Associação dos Amigos do Rio Ovelha denuncia “atos desumanos” em descargas ilegais

Descarga matinal detetada pela Junta de Freguesia de Padronelo

A Associação dos Amigos do Rio Ovelha (AARO), de Marco de Canaveses,  condenou “os comportamentos desumanos” por detrás de uma série de descargas ilegais naquele rio, detetadas na freguesia de Padronelo, em Amarante.

 

Num comunicado, a associação indicou que as descargas “já aconteceram mais que uma vez”, tendo sido denunciadas pela junta de freguesia a várias entidades, nomeadamente à Câmara Municipal de Amarante, GNR e Ministério do Ambiente.

O alerta foi dado na manhã de quinta-feira por um cidadão que registou as águas turvas do rio, junto ao parque de lazer de Padronelo.

Na altura, o presidente da junta de freguesia, Armando Coimbra, alertou as autoridades e afirmou que as descargas punham em causa as aspirações em ali instalar uma zona balnear.

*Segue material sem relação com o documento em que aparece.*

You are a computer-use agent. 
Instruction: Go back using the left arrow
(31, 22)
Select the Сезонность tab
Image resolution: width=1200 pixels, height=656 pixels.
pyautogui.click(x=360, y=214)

No comunicado, a AARO sublinha que com estas descargas, será difícil “tornar realidade o sonho” de implementar praias fluviais no Ovelha “pois as águas nunca irão ter a qualidade suficiente para obter a certificação”.

 

Futura certificação de praias fluviais pode estar em causa, alerta a AARO e Junta de Freguesia de Padronelo

 

A associação indica, sem especificar, que no rio de Galinhas, um afluente do Ovelha em Marco de Canaveses, também ocorreram descargas ilegais.

A AARO apelou à vigilância e atenção dos autarcas da região para “estes comportamentos desumanos e a sua denúncia, pedindo a atuação célebre das autoridades e a punição dos autores de “tais atentados contra a Natureza”.

O rio Ovelha nasce na Serra do Marão, junto ao parque eólico de Pena Suar, e cruza várias freguesias de Amarante e Marco de Canaveses ao longo do seu percurso de 23 quilómetros.

Na antiga freguesia da Folhada, o rio é atravessado pela Ponte do Arco, recentemente restaurada, e acolhe um percurso pedestre considerado como uns dos 30 melhores de Portugal.